Slack's documentation is reasonably good. What it doesn't tell you is where the edges are — the rate limits that aren't in the docs, the timing issues in socket mode, the production gotcha that costs you an on-call incident. We collected ours. Here they are.
Slack requires your app to acknowledge an interaction (slash command, button click, modal submit) within 3 seconds or it shows the user an error. If your handler needs to do anything slow — like query a database and generate a chart — you have to acknowledge immediately with a 200 and do the work asynchronously, posting the result back via response_url or a chat.postMessage call. We learned this the hard way when our initial query handler occasionally exceeded 3 seconds on cold starts.
Events API (outbound webhooks to your server) is simpler to reason about but requires a public endpoint and means you're responsible for retrying failed deliveries. Socket mode (persistent WebSocket connection from your server to Slack) hides the network complexity but reconnects silently, which can cause duplicate event processing if your handler isn't idempotent. We use socket mode in production with a distributed lock (Redis SETNX) to deduplicate events by event_id.

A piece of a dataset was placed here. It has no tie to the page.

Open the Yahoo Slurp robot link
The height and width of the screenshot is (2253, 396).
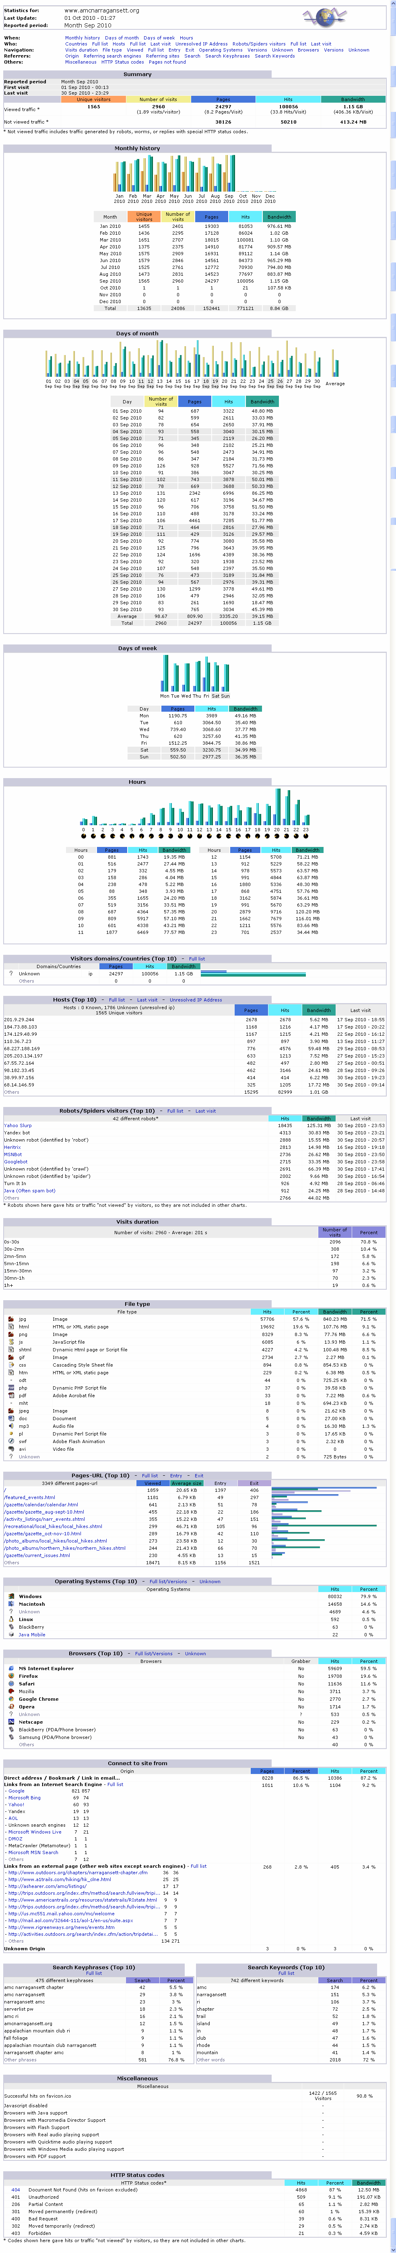(x=17, y=1126)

Slack's rate limiting is applied per API method, not globally per app. chat.postMessage is Tier 3 (1 request/second). conversations.list is Tier 2 (20 requests/minute). users.info is Tier 4 (100 requests/minute). Building a feature that mixes methods doesn't give you a combined rate limit — each method has its own bucket. And the Retry-After header value in a 429 response is the minimum wait; in practice, backing off for 2× the stated value avoids repeat 429s.

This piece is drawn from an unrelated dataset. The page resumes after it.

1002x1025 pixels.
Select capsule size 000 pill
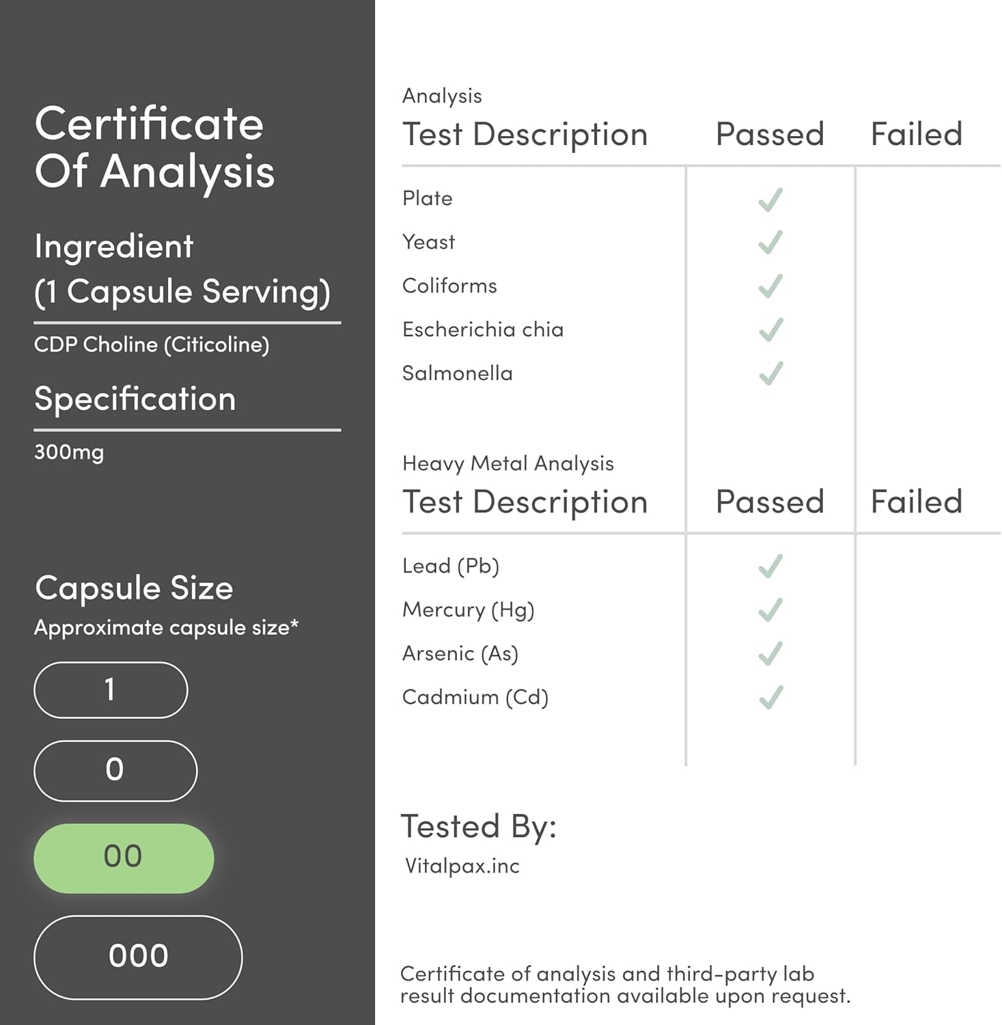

Blocks have undocumented character limits that only surface when a user actually triggers the message. A section block text field caps at 3,000 characters; a plain_text element in a button caps at 75. There's no validation at message composition time — you only find out when Slack silently truncates or rejects the block. We wrap all Block Kit payloads with a validation step before sending.
If you realise you need a new scope after your app is live, adding it to your manifest and asking existing users to re-authorise is straightforward. But if you want to remove a scope (because you accidentally requested one you don't use, or a user asks why you need it), you cannot. Existing installations keep the old scopes until the user manually removes and reinstalls the app. Request only what you need from day one.